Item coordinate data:
= = = = =
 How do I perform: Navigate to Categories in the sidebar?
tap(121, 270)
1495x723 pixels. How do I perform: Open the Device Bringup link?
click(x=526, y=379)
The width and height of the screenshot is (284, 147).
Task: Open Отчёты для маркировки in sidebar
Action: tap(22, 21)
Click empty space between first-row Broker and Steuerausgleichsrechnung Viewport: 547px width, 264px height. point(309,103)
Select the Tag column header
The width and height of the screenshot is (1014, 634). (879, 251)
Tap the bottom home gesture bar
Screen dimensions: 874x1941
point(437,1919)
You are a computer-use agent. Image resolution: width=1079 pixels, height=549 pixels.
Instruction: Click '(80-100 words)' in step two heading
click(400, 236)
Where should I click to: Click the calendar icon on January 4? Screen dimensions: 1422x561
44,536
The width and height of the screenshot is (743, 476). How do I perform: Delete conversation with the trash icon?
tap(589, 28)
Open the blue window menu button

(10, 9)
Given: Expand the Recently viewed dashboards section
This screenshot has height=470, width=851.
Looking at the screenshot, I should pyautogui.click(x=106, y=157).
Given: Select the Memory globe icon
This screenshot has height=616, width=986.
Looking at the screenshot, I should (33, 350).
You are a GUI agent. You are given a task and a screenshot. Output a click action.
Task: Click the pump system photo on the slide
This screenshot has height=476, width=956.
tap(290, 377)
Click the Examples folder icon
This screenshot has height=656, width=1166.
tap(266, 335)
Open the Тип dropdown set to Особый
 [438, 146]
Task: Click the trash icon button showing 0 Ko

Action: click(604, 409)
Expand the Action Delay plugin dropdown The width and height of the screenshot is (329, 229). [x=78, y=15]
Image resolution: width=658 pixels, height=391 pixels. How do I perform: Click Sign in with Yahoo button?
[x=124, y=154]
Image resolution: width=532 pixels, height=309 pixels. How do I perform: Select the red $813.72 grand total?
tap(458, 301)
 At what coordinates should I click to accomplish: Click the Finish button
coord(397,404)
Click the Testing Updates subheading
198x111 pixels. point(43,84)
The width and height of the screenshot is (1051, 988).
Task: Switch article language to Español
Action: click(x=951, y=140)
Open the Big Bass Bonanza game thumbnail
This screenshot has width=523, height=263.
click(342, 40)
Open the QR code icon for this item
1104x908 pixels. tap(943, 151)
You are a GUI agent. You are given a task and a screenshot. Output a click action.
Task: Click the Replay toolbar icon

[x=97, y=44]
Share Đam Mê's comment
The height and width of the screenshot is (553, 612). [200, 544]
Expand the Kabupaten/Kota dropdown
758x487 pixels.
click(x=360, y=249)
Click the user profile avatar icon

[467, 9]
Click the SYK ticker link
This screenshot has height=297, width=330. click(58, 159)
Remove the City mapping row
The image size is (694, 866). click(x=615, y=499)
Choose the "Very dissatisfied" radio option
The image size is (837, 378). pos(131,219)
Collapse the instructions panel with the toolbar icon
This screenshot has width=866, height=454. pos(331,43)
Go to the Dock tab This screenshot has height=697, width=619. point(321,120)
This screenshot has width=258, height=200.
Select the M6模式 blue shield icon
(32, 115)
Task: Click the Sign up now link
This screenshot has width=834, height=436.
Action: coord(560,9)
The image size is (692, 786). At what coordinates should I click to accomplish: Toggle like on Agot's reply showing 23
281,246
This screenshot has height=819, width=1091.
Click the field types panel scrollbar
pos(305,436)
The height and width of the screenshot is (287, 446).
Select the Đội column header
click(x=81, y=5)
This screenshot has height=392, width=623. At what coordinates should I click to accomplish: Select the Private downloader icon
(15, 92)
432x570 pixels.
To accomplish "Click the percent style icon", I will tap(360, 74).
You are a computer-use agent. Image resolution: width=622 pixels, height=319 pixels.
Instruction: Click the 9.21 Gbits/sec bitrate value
= = = = =
▶ **Task**: Render every line of the entries above as a Markdown table with the columns Row and Line, numbering each row and skipping blank lines.

▶ **Task output**:
| Row | Line |
|---|---|
| 1 |  How do I perform: Navigate to Categories in the sidebar? |
| 2 | tap(121, 270) |
| 3 | 1495x723 pixels. How do I perform: Open the Device Bringup link? |
| 4 | click(x=526, y=379) |
| 5 | The width and height of the screenshot is (284, 147). |
| 6 | Task: Open Отчёты для маркировки in sidebar |
| 7 | Action: tap(22, 21) |
| 8 | Click empty space between first-row Broker and Steuerausgleichsrechnung Viewport: 547px width, 264px height. point(309,103) |
| 9 | Select the Tag column header |
| 10 | The width and height of the screenshot is (1014, 634). (879, 251) |
| 11 | Tap the bottom home gesture bar |
| 12 | Screen dimensions: 874x1941 |
| 13 | point(437,1919) |
| 14 | You are a computer-use agent. Image resolution: width=1079 pixels, height=549 pixels. |
| 15 | Instruction: Click '(80-100 words)' in step two heading |
| 16 | click(400, 236) |
| 17 | Where should I click to: Click the calendar icon on January 4? Screen dimensions: 1422x561 |
| 18 | 44,536 |
| 19 | The width and height of the screenshot is (743, 476). How do I perform: Delete conversation with the trash icon? |
| 20 | tap(589, 28) |
| 21 | Open the blue window menu button |
| 22 | (10, 9) |
| 23 | Given: Expand the Recently viewed dashboards section |
| 24 | This screenshot has height=470, width=851. |
| 25 | Looking at the screenshot, I should pyautogui.click(x=106, y=157). |
| 26 | Given: Select the Memory globe icon |
| 27 | This screenshot has height=616, width=986. |
| 28 | Looking at the screenshot, I should (33, 350). |
| 29 | You are a GUI agent. You are given a task and a screenshot. Output a click action. |
| 30 | Task: Click the pump system photo on the slide |
| 31 | This screenshot has height=476, width=956. |
| 32 | tap(290, 377) |
| 33 | Click the Examples folder icon |
| 34 | This screenshot has height=656, width=1166. |
| 35 | tap(266, 335) |
| 36 | Open the Тип dropdown set to Особый |
| 37 |  [438, 146] |
| 38 | Task: Click the trash icon button showing 0 Ko |
| 39 | Action: click(604, 409) |
| 40 | Expand the Action Delay plugin dropdown The width and height of the screenshot is (329, 229). [x=78, y=15] |
| 41 | Image resolution: width=658 pixels, height=391 pixels. How do I perform: Click Sign in with Yahoo button? |
| 42 | [x=124, y=154] |
| 43 | Image resolution: width=532 pixels, height=309 pixels. How do I perform: Select the red $813.72 grand total? |
| 44 | tap(458, 301) |
| 45 |  At what coordinates should I click to accomplish: Click the Finish button |
| 46 | coord(397,404) |
| 47 | Click the Testing Updates subheading |
| 48 | 198x111 pixels. point(43,84) |
| 49 | The width and height of the screenshot is (1051, 988). |
| 50 | Task: Switch article language to Español |
| 51 | Action: click(x=951, y=140) |
| 52 | Open the Big Bass Bonanza game thumbnail |
| 53 | This screenshot has width=523, height=263. |
| 54 | click(342, 40) |
| 55 | Open the QR code icon for this item |
| 56 | 1104x908 pixels. tap(943, 151) |
| 57 | You are a GUI agent. You are given a task and a screenshot. Output a click action. |
| 58 | Task: Click the Replay toolbar icon |
| 59 | [x=97, y=44] |
| 60 | Share Đam Mê's comment |
| 61 | The height and width of the screenshot is (553, 612). [200, 544] |
| 62 | Expand the Kabupaten/Kota dropdown |
| 63 | 758x487 pixels. |
| 64 | click(x=360, y=249) |
| 65 | Click the user profile avatar icon |
| 66 | [467, 9] |
| 67 | Click the SYK ticker link |
| 68 | This screenshot has height=297, width=330. click(58, 159) |
| 69 | Remove the City mapping row |
| 70 | The image size is (694, 866). click(x=615, y=499) |
| 71 | Choose the "Very dissatisfied" radio option |
| 72 | The image size is (837, 378). pos(131,219) |
| 73 | Collapse the instructions panel with the toolbar icon |
| 74 | This screenshot has width=866, height=454. pos(331,43) |
| 75 | Go to the Dock tab This screenshot has height=697, width=619. point(321,120) |
| 76 | This screenshot has width=258, height=200. |
| 77 | Select the M6模式 blue shield icon |
| 78 | (32, 115) |
| 79 | Task: Click the Sign up now link |
| 80 | This screenshot has width=834, height=436. |
| 81 | Action: coord(560,9) |
| 82 | The image size is (692, 786). At what coordinates should I click to accomplish: Toggle like on Agot's reply showing 23 |
| 83 | 281,246 |
| 84 | This screenshot has height=819, width=1091. |
| 85 | Click the field types panel scrollbar |
| 86 | pos(305,436) |
| 87 | The height and width of the screenshot is (287, 446). |
| 88 | Select the Đội column header |
| 89 | click(x=81, y=5) |
| 90 | This screenshot has height=392, width=623. At what coordinates should I click to accomplish: Select the Private downloader icon |
| 91 | (15, 92) |
| 92 | 432x570 pixels. |
| 93 | To accomplish "Click the percent style icon", I will tap(360, 74). |
| 94 | You are a computer-use agent. Image resolution: width=622 pixels, height=319 pixels. |
| 95 | Instruction: Click the 9.21 Gbits/sec bitrate value |